- Deine Aufgabe -
Stelle sämtliche Zeilen der folgenden Datensätze als nummerierte Liste dar. Leerzeilen lässt du dabei weg.
****
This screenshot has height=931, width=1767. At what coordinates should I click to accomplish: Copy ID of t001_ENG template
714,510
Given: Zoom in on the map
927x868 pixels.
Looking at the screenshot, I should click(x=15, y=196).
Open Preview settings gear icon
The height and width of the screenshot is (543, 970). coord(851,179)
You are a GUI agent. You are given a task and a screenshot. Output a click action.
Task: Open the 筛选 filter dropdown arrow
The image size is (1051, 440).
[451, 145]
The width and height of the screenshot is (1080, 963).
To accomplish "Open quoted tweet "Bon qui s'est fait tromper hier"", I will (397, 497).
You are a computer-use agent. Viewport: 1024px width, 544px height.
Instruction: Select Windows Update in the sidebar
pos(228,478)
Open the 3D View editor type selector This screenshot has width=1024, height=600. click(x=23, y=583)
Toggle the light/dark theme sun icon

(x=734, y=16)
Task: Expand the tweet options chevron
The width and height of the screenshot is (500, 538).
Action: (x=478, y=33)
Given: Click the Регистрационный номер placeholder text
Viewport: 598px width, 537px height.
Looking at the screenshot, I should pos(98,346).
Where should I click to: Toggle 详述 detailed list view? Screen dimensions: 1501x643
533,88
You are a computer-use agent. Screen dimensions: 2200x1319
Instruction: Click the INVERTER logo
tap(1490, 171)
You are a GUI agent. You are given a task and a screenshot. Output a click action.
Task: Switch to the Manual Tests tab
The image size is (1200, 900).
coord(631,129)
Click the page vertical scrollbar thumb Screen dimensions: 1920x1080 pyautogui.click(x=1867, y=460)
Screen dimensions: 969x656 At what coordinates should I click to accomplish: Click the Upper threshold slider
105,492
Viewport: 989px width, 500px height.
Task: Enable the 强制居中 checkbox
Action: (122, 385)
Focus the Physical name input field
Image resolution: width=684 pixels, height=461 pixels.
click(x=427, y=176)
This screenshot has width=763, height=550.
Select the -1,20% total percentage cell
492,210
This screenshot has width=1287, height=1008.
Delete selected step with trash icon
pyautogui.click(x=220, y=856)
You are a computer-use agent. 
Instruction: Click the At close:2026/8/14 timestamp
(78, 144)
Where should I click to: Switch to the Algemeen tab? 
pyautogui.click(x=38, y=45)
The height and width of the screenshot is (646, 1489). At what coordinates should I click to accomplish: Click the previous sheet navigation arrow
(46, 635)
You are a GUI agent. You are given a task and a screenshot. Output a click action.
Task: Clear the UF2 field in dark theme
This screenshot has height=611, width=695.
****
- Das Ergebnis -
1. This screenshot has height=931, width=1767. At what coordinates should I click to accomplish: Copy ID of t001_ENG template
2. 714,510
3. Given: Zoom in on the map
4. 927x868 pixels.
5. Looking at the screenshot, I should click(x=15, y=196).
6. Open Preview settings gear icon
7. The height and width of the screenshot is (543, 970). coord(851,179)
8. You are a GUI agent. You are given a task and a screenshot. Output a click action.
9. Task: Open the 筛选 filter dropdown arrow
10. The image size is (1051, 440).
11. [451, 145]
12. The width and height of the screenshot is (1080, 963).
13. To accomplish "Open quoted tweet "Bon qui s'est fait tromper hier"", I will (397, 497).
14. You are a computer-use agent. Viewport: 1024px width, 544px height.
15. Instruction: Select Windows Update in the sidebar
16. pos(228,478)
17. Open the 3D View editor type selector This screenshot has width=1024, height=600. click(x=23, y=583)
18. Toggle the light/dark theme sun icon
19. (x=734, y=16)
20. Task: Expand the tweet options chevron
21. The width and height of the screenshot is (500, 538).
22. Action: (x=478, y=33)
23. Given: Click the Регистрационный номер placeholder text
24. Viewport: 598px width, 537px height.
25. Looking at the screenshot, I should pos(98,346).
26. Where should I click to: Toggle 详述 detailed list view? Screen dimensions: 1501x643
27. 533,88
28. You are a computer-use agent. Screen dimensions: 2200x1319
29. Instruction: Click the INVERTER logo
30. tap(1490, 171)
31. You are a GUI agent. You are given a task and a screenshot. Output a click action.
32. Task: Switch to the Manual Tests tab
33. The image size is (1200, 900).
34. coord(631,129)
35. Click the page vertical scrollbar thumb Screen dimensions: 1920x1080 pyautogui.click(x=1867, y=460)
36. Screen dimensions: 969x656 At what coordinates should I click to accomplish: Click the Upper threshold slider
37. 105,492
38. Viewport: 989px width, 500px height.
39. Task: Enable the 强制居中 checkbox
40. Action: (122, 385)
41. Focus the Physical name input field
42. Image resolution: width=684 pixels, height=461 pixels.
43. click(x=427, y=176)
44. This screenshot has width=763, height=550.
45. Select the -1,20% total percentage cell
46. 492,210
47. This screenshot has width=1287, height=1008.
48. Delete selected step with trash icon
49. pyautogui.click(x=220, y=856)
50. You are a computer-use agent. 
51. Instruction: Click the At close:2026/8/14 timestamp
52. (78, 144)
53. Where should I click to: Switch to the Algemeen tab? 
54. pyautogui.click(x=38, y=45)
55. The height and width of the screenshot is (646, 1489). At what coordinates should I click to accomplish: Click the previous sheet navigation arrow
56. (46, 635)
57. You are a GUI agent. You are given a task and a screenshot. Output a click action.
58. Task: Clear the UF2 field in dark theme
59. This screenshot has height=611, width=695.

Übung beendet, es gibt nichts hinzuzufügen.